B: Other researchers have academic qualifications, which is not discrimination.
A: It is discrimination. Education does not mean ability. A classmate of mine graduated from junior high school with an annual salary of more than two million.
B: All right, all right, forget about your pickle garden.
A: One more, recruiting a flight attendant with an annual salary of120,000, and asking for a woman. Isn't that sexist?
B: nonsense, stewardesses don't want women.
A: It seems to be non-discriminatory.
B: What unit?
A: Hotel public relations, emotional escort, with a monthly salary of 20,000, can work part-time and can be employed without training. Good-looking and open-minded are preferred.

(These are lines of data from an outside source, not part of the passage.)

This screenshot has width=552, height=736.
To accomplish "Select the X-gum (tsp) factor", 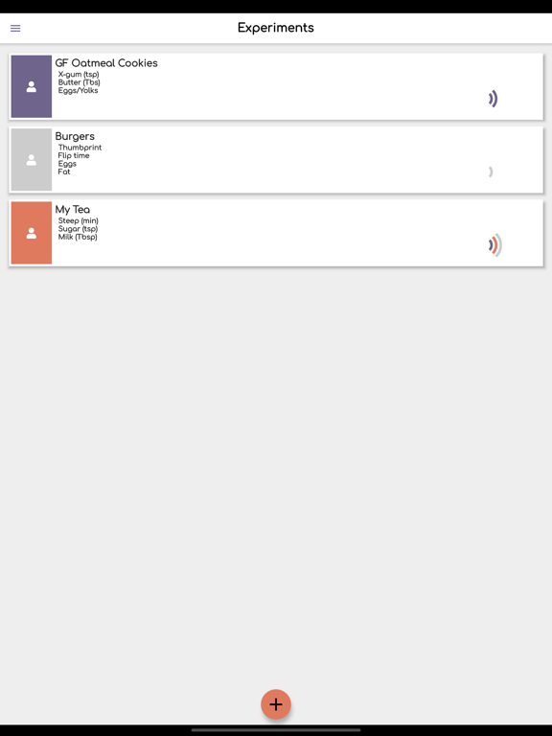I will pos(79,74).
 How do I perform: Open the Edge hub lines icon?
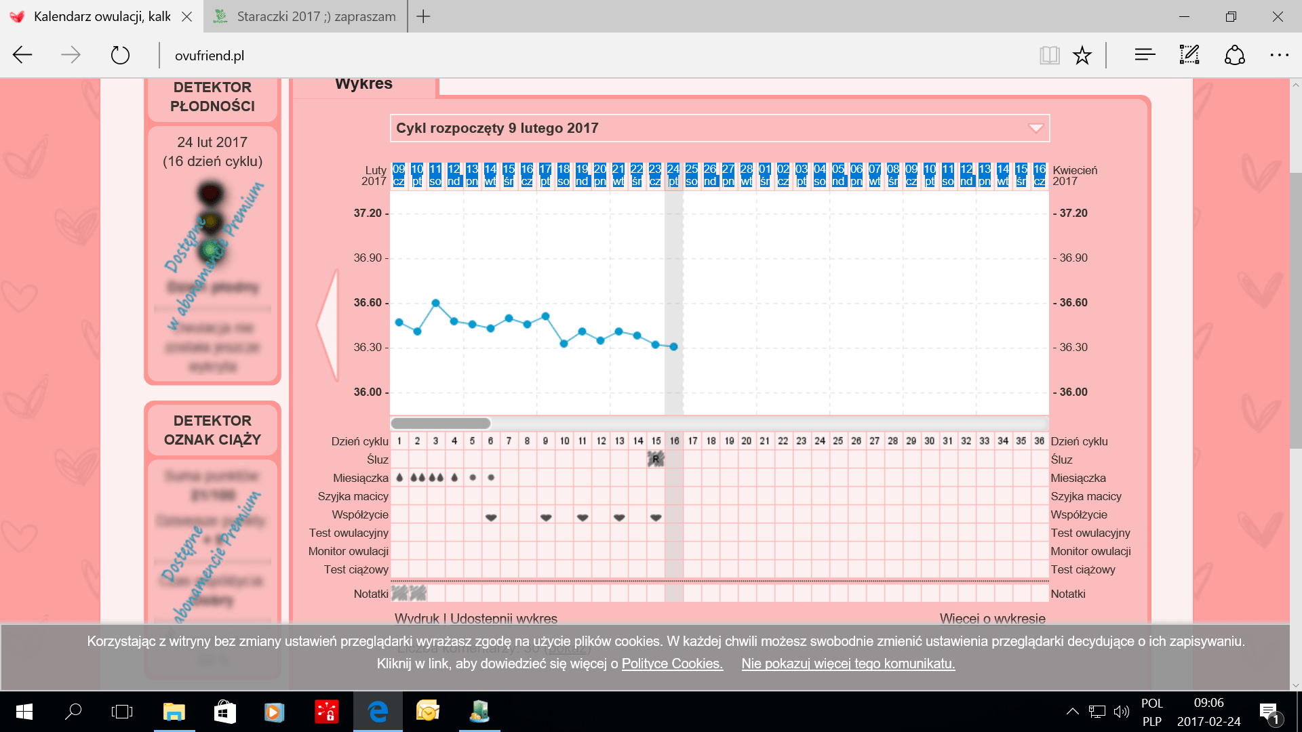pos(1145,55)
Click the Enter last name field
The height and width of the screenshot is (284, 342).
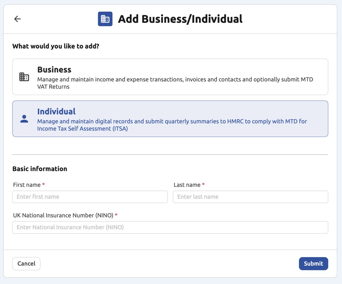pyautogui.click(x=250, y=197)
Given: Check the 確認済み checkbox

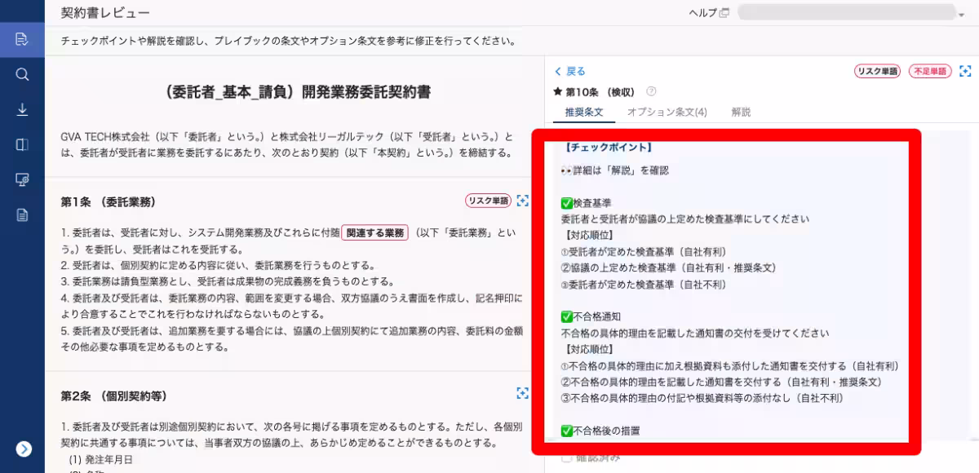Looking at the screenshot, I should pyautogui.click(x=566, y=458).
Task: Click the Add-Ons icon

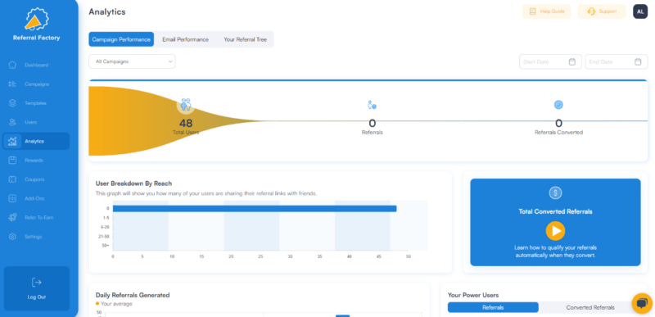Action: [x=12, y=198]
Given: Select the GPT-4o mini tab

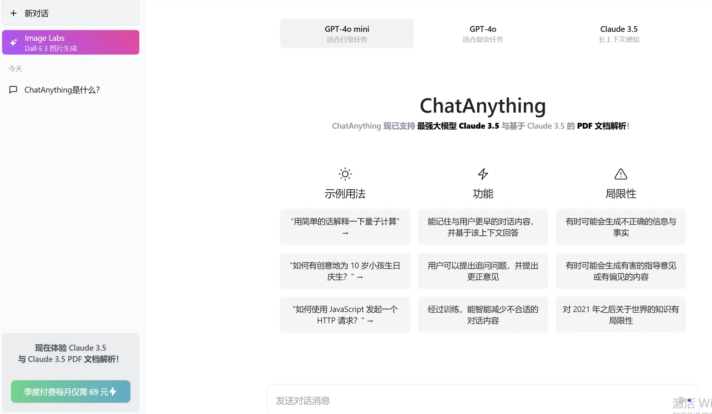Looking at the screenshot, I should pos(347,33).
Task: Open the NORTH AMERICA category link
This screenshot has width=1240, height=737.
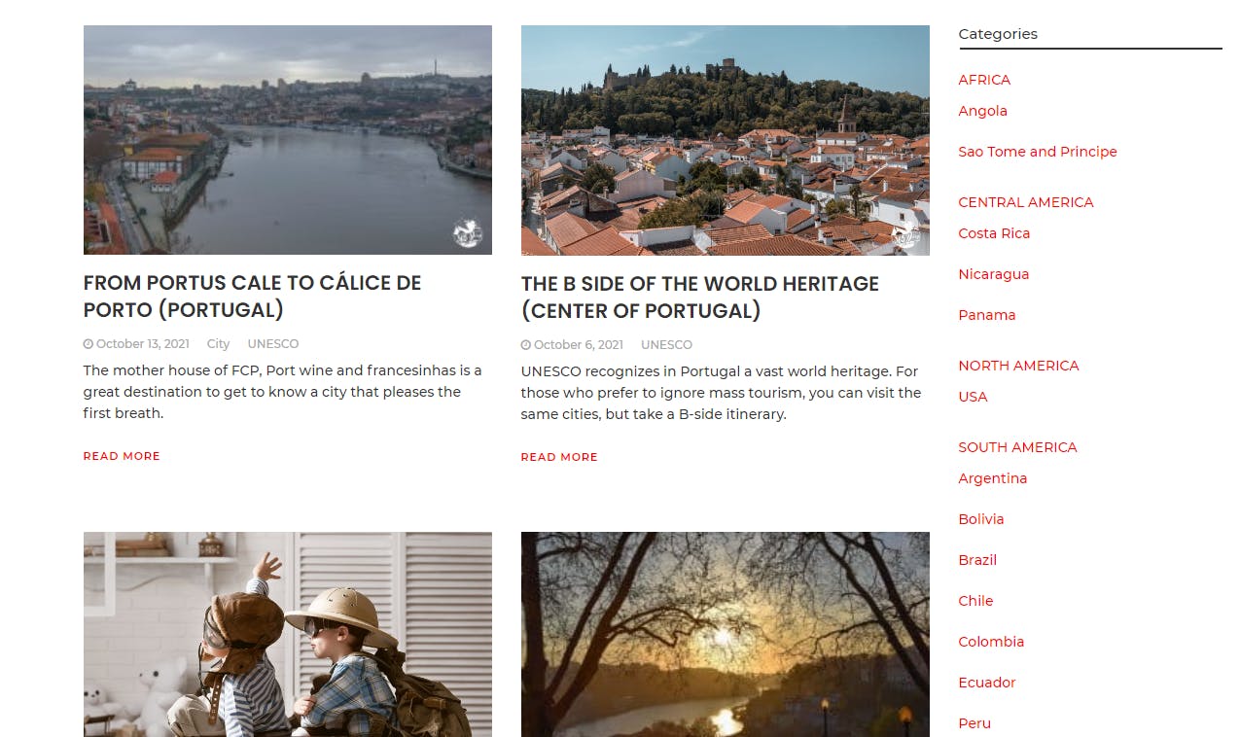Action: pos(1018,366)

B: (smirking) Do you understand?
A: (Bah) Bah, you are vulgar!
B: You didn't go?
A: Of course, looking for a job depends on the job fair.
B: job fair? I heard that this job fair is not so easy to find.
A: that's them. Who Are We? Knowing astronomy above, geography below, harmony between people, yin and yang, gossip, strange doors and hidden armor, in the process of strategizing, thousands of miles away won every battle, better than the sage of Guanzhong Le Yi, sitting on his knees, arrogant and romantic, and decided to leave the country in three points.
Is this about you?
A: Zhu Gouming.
B: Don't get used to the ancients!
A: I mean I am better than Zhuge Liang.
B: It's quite bright.
A: There are millions of people inside and outside this job fair.
B: Huh?
A: thousands of books, a three-foot Longquan, was born in the sky. What do I think? If I can't serve my country and conquer the world, whose husband am I?
B: Did you find a wife? Not looking for a job.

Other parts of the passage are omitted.